**Prompt**:
Report every line of the material that contains the string "submenu".

**Input data**:
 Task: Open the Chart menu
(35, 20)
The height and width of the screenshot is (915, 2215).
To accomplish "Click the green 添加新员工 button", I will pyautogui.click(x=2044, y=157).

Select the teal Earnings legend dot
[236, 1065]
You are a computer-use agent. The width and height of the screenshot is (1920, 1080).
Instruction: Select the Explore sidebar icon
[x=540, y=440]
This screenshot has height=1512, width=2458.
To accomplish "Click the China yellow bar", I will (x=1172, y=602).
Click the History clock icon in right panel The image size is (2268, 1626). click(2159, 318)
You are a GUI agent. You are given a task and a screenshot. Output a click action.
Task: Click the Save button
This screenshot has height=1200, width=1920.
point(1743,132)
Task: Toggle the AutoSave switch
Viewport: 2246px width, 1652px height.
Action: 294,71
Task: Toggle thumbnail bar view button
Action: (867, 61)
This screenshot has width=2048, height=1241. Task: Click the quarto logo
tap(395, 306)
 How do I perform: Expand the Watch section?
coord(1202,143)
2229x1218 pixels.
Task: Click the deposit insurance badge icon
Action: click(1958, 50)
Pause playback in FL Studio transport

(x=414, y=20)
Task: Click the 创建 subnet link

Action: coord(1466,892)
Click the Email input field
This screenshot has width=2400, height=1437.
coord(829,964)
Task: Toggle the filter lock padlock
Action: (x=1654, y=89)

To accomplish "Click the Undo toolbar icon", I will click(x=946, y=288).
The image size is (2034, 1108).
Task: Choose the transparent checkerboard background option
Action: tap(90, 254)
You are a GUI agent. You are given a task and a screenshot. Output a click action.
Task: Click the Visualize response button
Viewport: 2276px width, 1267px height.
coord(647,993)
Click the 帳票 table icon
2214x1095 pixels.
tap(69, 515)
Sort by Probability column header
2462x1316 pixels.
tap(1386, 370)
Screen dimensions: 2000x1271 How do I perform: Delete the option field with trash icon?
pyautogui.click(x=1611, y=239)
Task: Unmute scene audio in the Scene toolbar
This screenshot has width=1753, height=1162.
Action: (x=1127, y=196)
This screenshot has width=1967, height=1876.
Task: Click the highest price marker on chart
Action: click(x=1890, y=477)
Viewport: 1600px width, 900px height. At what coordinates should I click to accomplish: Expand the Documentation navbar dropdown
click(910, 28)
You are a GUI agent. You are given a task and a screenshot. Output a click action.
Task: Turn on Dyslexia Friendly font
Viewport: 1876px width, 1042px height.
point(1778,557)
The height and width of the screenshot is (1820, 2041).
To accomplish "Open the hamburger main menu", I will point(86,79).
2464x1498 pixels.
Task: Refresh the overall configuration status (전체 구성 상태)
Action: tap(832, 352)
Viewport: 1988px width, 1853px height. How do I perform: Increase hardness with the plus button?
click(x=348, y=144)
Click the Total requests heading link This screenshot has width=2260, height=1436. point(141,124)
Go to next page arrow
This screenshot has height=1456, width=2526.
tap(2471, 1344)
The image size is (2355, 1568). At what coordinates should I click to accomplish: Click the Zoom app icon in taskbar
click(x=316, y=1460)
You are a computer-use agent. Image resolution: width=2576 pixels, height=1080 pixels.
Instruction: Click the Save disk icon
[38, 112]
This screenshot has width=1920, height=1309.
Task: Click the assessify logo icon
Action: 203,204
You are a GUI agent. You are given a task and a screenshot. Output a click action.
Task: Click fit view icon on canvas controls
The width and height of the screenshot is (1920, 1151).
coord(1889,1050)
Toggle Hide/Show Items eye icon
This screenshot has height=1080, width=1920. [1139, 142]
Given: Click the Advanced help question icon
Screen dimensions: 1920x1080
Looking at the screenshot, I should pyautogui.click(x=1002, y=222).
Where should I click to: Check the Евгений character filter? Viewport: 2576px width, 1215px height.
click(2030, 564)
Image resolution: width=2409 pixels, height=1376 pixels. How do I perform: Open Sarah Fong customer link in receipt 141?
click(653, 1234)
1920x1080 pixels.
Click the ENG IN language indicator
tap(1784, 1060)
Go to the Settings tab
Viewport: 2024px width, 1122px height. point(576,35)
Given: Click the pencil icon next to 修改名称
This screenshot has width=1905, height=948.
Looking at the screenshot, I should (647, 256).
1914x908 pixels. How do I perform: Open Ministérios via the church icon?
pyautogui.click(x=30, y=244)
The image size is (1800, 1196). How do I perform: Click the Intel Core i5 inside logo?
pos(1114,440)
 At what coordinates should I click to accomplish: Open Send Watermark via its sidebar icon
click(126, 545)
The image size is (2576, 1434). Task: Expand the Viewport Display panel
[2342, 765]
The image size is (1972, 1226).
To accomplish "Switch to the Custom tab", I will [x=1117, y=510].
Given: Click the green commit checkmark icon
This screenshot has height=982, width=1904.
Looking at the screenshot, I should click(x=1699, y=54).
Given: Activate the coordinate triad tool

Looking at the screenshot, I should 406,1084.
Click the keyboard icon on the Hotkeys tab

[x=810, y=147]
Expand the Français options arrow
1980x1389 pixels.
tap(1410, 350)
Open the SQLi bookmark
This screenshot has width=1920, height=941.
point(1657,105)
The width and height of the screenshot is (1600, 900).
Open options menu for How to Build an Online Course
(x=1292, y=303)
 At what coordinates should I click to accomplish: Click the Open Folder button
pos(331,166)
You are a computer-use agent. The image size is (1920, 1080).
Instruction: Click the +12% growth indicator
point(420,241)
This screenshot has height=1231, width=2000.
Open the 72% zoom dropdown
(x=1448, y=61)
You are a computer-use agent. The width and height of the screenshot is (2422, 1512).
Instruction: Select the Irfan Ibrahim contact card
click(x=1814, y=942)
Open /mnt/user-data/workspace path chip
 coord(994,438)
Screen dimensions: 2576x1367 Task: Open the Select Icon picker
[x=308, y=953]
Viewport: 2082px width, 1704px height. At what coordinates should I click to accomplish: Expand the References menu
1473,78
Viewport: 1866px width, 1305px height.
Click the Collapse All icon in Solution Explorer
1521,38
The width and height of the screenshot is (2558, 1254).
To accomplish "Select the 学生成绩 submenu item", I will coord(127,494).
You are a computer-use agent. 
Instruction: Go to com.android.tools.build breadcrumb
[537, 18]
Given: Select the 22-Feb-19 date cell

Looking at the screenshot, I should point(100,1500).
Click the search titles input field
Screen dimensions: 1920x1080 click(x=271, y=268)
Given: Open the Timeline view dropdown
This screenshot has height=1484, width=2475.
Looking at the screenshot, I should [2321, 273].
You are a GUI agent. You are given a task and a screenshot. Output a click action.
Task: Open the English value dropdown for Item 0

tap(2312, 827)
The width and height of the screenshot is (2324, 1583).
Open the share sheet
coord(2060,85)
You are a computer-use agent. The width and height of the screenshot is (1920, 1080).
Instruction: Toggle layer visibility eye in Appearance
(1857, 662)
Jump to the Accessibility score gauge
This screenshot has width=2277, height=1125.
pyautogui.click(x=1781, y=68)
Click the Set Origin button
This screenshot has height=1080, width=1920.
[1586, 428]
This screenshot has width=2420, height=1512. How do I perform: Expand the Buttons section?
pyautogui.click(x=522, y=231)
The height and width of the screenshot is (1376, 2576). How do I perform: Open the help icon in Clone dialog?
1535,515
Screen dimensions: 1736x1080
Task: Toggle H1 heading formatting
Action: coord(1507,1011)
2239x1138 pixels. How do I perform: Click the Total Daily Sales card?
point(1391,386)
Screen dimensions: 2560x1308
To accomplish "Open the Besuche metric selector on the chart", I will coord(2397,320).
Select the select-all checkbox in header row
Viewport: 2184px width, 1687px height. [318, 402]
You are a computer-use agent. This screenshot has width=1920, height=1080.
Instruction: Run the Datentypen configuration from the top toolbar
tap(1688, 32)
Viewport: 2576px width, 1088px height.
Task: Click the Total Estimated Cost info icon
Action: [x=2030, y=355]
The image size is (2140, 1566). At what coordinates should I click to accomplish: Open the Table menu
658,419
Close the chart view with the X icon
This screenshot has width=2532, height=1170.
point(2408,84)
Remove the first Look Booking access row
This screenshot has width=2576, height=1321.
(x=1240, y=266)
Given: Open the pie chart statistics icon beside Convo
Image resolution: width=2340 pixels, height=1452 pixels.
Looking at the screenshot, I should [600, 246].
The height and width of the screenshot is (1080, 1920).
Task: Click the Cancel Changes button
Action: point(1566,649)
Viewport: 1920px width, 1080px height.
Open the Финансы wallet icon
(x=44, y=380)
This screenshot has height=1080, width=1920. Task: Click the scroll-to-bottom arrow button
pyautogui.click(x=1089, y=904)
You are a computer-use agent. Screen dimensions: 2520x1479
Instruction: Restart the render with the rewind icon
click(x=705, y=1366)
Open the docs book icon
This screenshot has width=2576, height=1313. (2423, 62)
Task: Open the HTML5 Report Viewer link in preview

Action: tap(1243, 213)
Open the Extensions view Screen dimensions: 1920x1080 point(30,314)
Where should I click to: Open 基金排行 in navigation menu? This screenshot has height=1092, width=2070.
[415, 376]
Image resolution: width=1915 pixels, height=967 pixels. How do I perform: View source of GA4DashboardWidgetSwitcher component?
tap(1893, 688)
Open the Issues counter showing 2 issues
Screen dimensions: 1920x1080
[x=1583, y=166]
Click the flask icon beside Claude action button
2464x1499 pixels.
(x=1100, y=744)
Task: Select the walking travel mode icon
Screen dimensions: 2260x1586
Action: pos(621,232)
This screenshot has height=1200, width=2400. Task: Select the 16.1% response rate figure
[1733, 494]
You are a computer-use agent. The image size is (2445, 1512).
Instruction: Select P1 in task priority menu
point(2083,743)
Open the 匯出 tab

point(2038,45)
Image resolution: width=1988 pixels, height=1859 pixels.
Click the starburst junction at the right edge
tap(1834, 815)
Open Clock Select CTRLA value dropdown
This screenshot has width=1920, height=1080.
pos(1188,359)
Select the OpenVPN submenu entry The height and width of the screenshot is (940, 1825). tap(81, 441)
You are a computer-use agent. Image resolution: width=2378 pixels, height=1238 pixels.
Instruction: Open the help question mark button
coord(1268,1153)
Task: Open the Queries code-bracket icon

**Answer to the problem**:
To accomplish "Select the 学生成绩 submenu item", I will coord(127,494).
Select the OpenVPN submenu entry The height and width of the screenshot is (940, 1825). tap(81, 441)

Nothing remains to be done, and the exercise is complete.